In particular, the queue machines [10] present a computing model with some similarity to this proposal, but they use a queue processor instead of NoC for the application execution. The queue machines, or queue-based computers can be an efficient model to pipeline execution once they use implicit reference to an operand queue as a stack machine does [10]. Some researchers noticed that it is possible to build an efficient superscalar or data flow machine through queue machine due to the fact that the operands and instructions are aligned with each other in this machine [11].

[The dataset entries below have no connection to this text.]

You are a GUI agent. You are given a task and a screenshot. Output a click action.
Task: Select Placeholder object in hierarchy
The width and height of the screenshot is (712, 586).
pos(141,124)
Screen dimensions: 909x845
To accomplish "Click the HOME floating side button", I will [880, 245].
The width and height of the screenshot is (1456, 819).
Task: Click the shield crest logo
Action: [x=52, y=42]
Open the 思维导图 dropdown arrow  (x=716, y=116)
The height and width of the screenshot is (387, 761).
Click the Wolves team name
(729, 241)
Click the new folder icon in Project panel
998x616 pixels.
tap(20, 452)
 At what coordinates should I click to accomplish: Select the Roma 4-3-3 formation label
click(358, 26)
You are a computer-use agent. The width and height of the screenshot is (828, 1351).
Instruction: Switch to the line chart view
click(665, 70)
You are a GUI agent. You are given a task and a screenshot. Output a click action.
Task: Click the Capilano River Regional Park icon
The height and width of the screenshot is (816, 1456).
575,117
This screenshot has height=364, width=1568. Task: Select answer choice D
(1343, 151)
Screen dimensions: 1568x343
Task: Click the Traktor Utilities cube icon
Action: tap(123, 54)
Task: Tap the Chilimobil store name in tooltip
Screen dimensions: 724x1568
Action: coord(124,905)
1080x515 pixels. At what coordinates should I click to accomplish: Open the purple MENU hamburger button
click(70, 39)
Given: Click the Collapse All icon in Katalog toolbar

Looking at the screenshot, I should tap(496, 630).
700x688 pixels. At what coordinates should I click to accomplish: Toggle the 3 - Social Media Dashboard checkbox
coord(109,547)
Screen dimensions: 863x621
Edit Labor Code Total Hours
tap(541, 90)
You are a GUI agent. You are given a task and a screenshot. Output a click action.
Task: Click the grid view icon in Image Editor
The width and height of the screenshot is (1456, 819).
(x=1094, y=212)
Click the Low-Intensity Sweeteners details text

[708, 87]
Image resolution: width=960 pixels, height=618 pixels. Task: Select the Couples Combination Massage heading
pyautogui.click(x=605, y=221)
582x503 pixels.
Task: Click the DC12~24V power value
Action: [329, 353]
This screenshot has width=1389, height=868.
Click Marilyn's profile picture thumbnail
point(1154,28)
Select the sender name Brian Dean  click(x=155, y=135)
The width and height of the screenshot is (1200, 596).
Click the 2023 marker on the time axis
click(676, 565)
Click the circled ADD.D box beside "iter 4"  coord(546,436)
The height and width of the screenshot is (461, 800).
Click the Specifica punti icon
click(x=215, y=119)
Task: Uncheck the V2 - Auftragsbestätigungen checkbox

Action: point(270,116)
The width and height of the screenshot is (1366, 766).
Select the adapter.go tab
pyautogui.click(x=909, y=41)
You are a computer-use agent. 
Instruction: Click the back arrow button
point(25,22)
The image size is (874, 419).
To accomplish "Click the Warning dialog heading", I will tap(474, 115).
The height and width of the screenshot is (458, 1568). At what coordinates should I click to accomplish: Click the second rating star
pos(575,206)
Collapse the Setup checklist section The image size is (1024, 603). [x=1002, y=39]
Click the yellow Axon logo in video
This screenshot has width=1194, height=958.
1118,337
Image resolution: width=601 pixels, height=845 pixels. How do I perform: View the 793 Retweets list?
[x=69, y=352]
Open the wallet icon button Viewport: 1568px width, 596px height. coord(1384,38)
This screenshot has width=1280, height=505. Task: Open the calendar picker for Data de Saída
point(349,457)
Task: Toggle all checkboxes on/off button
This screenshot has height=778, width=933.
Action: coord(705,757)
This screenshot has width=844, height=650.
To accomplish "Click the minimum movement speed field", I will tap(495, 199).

According to [12], queue machines are a novel alternative for embedded architectures due to their compact instruction set, high instruction level parallelism and simple hardware that reduce the chip area and power dissipation. Thus, several computing models have been proposed for queue machine [13], [11], [14].

This computing model suggests that the execution of application could be done by dataflow architecture. A recent patent [15] proposed a dataflow architecture where part of execution of the applications is done by the NoC. The architecture is formed by a normal Von Neumann processor and two networks on chip (data network and instruction network). The processor fetches the instructions and performs those which are not within a loop. Otherwise, the processor configures the networks and distributes the data through a bus for execution in the networks. The author affirms that his architecture is powerful only when there are instructions within loop in the applications. Furthermore, it is noticed that the scalability is limited by the bus, the dataflow graph which determines the ALU's configuration is limited by NoC size and the instruction network depends on processor's program counter to fetch the instructions.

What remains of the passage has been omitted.